Moribus antiquis res stat romana virisque
El problema que se plantea es reconstruir el papel que pudo desempeñar la historia -o mejor dicho, la memoria histórica- en la formación y en la manera de ser del hombre político romano y especialmente la manera en que la relación entre historia y política fue vivida y teorizada por Cicerón. Ya desde ahora es evidente (y me apresuro a declararlo explícitamente) que se van a quedar fuera de nuestro campo de estudio todos aquellos aspectos del pensamiento ciceroniano que tienen que ver con la temática de la historia como opus oratorium, es decir la auténtica escritura de la historia; espero que esta falta no se hará notar demasiado en la economía de un discurso que, al conectarse con las lecturas de la obra de Cicerón como las de Pöschl, Rambaud, Ferrero y La Penna, quiere más bien definir los modos de la presencia del pasado en la cultura política romana y en la reflexión politológica de Cicerón.

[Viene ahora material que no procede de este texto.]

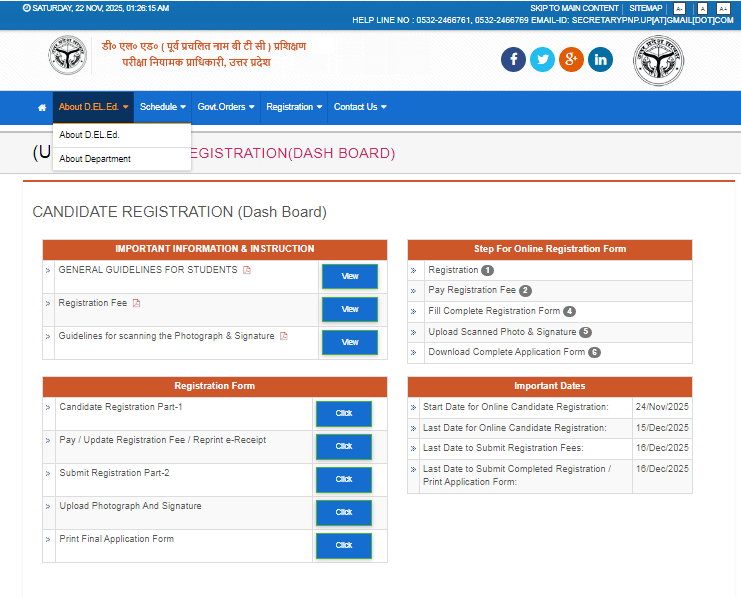
Task: Select About Department from the open menu
Action: (x=95, y=159)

En efecto, lo primero que hay que decir es que para el desarrollo de una carrera política, la sociedad romana siempre atribuyó una importancia fundamental al hecho de que el sujeto interesado pudiera contar entre sus méritos con una carrera ilustre desempeñada en el pasado por uno o más de sus antepasados. Con esta base podía formar parte por derecho de la nobilitas, es decir esa categoría de familias cuyos miembros ya eran conocidos gracias al nombre que llevaban: un nombre que representaba a priori una garantía para sus conciudadanos que recordaban las hazañas de quien lo llevó en una época más o menos lejana. Se sabe que los funerales de uno de los primores civitatis proporcionaban a su familia de origen la ocasión de representar frente a la ciudadanía una especie de evocación espectacular de la historia de sus antepasados de mayor relieve. Polibio consideraba esta costumbre romana un ejemplo emblemático de la importancia que en esa sociedad tenía la tradición y, en particular, la fuerza de atracción que ejercía sobre las jóvenes generaciones. Sabemos -como también Polibio sabía- que en la mitad del siglo II los valores tradicionales estaban en declive, pero eso no quita que también entonces se siguiera viendo en la continuidad entre pasado y presente, expresada en la perpetuación y renovación periódica de una familia gloriosa, el fundamento de la prosperidad del Estado.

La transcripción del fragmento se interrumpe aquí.